Yep, Luci and Celeste had decided it was
time to party.
So it was time to party.
“I’ll get glasses,” I offered and began to
move.
“No, baby, I got it,” Sam murmured and moved
faster than me so I settled.
“I love this!” Luci cried, clapping her
hands together. “Everyone together! We need to call Hap!”
I grinned at her even as I studied her.
It was still there, the sorrow, not even a
little faded. My grin faltered and my eyes moved to Celeste. She
tipped her head slightly to the side and shook it once almost
imperceptibly. I nodded mine once, hopefully the same. I knew from
conversations with both of them that Celeste and Luci spent a lot
of time together in Lake Como and Celeste and I had several
conversations about Luci. Celeste saw the same thing I did. And
Celeste was at the same loss as Sam and I were as to what to do
about it.
Then my gaze slid to Maris who I saw was
looking between me and Celeste knowingly. She saw it too, she knew
what Celeste and I were communicating and this was confirmed when
she reached out her fingers and lightly touched the back of
mine.
I quickly filled the loaded silence with, “I
love it too, Luci, sweetie. So pleased you both are here.” My eyes
moved to Maris and I added, “All of you. So pleased
all
of
you are here.”
Luci shot me a half-fake,
half-genuinely-bright smile.
Then she hurried to her purse, declaring,
“I’m calling Hap right now.”
She dug in her purse.
Maris cried, “What an adorable dog!” and
bent down to pick up a bouncing, delighted beyond reason to have
company Memphis.
Sam arrived with five champagne glasses
turned down, their stems tucked between his fingers.
Luci called Hap.
And the surprise party began.
* * * * *
In my nightie, ready for bed, I exited Sam’s
bathroom to find Sam standing by the bed, emptying his jeans
pockets, dropping stuff on the nightstand.
I also heard, distant but definitely there,
Hap’s snores coming from where he was passed out on the couch.
Another indication of why he had not nailed down his own “fine
piece of ass.” Those snores would drive the most devoted woman
either to kill him in his sleep or avoid a jail sentence and leave
him.
Hap showed about four hours after Luci
called him, he didn’t have to go back until Sunday and he didn’t
drink champagne.
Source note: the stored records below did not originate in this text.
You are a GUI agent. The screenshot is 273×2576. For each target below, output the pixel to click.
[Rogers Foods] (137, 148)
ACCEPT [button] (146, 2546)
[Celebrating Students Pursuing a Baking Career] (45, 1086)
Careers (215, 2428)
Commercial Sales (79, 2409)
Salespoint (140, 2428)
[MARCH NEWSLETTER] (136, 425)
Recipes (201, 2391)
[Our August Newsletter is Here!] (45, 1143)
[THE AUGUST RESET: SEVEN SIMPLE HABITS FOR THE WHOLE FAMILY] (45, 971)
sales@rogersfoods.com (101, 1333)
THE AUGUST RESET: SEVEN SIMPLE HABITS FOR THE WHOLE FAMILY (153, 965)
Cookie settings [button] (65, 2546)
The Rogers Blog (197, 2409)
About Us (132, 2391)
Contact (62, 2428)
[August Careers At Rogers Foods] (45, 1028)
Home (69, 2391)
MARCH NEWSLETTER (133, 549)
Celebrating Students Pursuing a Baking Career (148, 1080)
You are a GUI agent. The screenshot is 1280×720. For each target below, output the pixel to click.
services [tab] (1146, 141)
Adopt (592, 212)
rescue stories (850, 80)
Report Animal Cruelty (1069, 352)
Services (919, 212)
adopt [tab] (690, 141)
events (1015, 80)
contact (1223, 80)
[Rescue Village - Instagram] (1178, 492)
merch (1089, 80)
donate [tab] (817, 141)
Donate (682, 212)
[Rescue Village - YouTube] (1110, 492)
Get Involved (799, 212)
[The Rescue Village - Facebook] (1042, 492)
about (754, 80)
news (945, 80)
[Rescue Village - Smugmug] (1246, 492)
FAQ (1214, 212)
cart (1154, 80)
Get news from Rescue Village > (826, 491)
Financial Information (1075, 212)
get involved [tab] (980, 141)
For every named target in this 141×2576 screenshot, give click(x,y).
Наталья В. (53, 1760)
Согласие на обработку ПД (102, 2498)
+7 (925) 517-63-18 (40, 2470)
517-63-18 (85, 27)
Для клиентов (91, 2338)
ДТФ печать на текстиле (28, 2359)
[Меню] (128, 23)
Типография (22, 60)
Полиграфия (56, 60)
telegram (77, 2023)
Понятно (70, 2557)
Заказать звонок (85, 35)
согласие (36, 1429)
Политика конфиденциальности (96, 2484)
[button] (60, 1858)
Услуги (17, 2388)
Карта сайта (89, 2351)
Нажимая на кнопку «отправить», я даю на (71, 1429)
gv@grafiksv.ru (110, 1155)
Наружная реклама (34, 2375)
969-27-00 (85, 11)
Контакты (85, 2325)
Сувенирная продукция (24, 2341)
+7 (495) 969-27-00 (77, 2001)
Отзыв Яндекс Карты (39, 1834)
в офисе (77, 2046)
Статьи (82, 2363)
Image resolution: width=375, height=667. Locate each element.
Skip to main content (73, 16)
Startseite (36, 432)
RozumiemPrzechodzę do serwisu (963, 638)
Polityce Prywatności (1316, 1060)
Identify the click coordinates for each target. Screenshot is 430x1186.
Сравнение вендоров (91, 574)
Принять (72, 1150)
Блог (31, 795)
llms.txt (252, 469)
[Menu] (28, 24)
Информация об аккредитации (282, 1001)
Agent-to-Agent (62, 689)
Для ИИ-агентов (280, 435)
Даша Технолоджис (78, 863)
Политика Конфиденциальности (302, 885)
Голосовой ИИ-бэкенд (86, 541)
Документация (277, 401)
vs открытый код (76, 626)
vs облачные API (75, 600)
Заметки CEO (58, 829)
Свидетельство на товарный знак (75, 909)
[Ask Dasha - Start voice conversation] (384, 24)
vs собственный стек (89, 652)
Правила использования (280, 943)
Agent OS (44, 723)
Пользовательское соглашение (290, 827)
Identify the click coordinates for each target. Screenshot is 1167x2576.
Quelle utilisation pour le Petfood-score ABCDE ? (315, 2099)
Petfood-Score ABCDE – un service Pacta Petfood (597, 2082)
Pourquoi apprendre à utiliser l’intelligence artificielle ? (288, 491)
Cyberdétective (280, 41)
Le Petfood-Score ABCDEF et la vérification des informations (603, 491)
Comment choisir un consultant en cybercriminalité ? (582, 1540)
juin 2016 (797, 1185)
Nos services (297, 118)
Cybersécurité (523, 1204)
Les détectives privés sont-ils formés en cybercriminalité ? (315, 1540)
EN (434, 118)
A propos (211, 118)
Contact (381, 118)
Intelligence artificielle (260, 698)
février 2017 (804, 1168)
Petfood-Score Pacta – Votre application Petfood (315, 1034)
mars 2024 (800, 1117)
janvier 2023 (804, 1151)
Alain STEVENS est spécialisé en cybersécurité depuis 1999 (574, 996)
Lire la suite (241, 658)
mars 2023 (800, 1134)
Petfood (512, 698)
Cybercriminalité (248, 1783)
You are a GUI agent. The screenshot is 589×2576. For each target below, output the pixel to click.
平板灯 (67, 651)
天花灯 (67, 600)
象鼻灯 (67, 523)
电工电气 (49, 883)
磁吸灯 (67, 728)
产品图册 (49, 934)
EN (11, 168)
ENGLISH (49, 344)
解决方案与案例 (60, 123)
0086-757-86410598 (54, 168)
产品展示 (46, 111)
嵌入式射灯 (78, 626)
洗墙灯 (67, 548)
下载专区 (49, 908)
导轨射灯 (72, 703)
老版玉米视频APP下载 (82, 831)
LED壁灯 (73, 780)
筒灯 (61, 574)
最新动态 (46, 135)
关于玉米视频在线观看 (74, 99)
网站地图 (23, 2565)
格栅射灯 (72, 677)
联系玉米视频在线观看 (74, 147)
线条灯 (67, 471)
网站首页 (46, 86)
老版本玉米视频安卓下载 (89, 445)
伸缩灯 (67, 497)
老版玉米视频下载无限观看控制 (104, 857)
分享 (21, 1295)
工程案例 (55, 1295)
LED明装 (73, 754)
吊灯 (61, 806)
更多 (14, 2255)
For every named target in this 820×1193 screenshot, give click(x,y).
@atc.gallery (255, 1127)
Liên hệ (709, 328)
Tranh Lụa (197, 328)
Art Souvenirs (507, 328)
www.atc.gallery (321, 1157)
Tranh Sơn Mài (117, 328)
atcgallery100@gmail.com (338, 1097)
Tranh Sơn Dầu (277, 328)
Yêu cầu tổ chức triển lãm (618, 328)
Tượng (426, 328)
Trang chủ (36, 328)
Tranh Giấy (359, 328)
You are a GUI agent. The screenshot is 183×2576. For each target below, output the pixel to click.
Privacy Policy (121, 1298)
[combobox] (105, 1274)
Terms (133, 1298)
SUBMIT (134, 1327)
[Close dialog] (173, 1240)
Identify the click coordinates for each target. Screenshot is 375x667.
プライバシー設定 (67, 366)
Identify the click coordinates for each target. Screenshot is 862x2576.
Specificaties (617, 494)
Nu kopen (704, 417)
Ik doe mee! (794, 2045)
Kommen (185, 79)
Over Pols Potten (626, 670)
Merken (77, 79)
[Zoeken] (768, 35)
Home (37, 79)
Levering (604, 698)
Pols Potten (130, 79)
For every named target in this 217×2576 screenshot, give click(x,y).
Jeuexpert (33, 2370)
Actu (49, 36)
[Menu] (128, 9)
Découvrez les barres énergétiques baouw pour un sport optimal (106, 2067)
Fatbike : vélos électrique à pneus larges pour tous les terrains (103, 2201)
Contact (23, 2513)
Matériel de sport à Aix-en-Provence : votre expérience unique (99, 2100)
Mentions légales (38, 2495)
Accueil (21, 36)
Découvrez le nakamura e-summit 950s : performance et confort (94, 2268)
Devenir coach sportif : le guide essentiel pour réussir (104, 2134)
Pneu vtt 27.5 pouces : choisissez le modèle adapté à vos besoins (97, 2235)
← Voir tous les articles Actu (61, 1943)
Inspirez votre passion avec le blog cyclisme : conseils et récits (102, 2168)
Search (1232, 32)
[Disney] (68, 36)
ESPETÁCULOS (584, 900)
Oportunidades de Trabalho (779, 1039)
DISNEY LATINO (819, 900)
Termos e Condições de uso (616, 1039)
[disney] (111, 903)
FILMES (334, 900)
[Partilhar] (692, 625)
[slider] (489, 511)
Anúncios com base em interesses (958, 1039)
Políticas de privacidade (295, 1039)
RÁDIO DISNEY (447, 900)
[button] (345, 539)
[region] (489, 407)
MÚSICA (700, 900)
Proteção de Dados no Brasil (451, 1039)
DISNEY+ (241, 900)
Hap drank beer intermingled with shots of bourbon,
a lot of both and Hap was even more happy as well as hilarious when
he was loaded.
Once he’d passed out, Maris announced she
was calling it a night and Sam had loaded a very tipsy (but still
cultured) Celeste and Luci into the Cherokee and taken them to
Luci’s house.
Now, obviously, he was back.
Sam had finished with his pockets and was
pulling his shirt over his head when I asked, “Everyone
settled?”
He tossed his shirt on the floor as I
watched, tearing my eyes from the vision of his chest to his shirt
lying on the floor.
Sam always tossed his clothes on the floor
but in the morning he picked them up and took them to a plastic
hamper in his walk-in closet. I knew Kyle didn’t do this because I
heard Gitte bitch about it. I also knew Dad didn’t do it because I
had a lifetime of Mom bitching about it (as well as bitching about
Kyle not doing it when he lived at home). And I also knew Rudy
didn’t do it because Paula bitched about it to me on more than one
occasion. Cooter
definitely
didn’t do it.
Sam did.
It was another thing I loved about him.
I suspected I had Maris to thank for that
and luckily now I had the opportunity.
“Yep,” he answered my question.
I mounted the bed on a knee and when I got
both of them in I sat back on my calves and softly noted something
I’d observed as the afternoon wore into the evening and then into
the night, “I think she’s worse.”
Even as his hands worked the buttons on his
fly, his eyes came to me, locked on mine and I knew he knew I meant
Luci when he repeated a weighty, “Yep.”
“Sam –” I started but he interrupted me.
“I’ll call Vitale tomorrow. He told me he
was going to sit down with her but he hasn’t reported in. I’ll see
how that went.”
“Obviously not well,” I remarked.
Sam’s jaw clenched. Then he removed his
jeans. Then all thoughts of Luci swept from my mind.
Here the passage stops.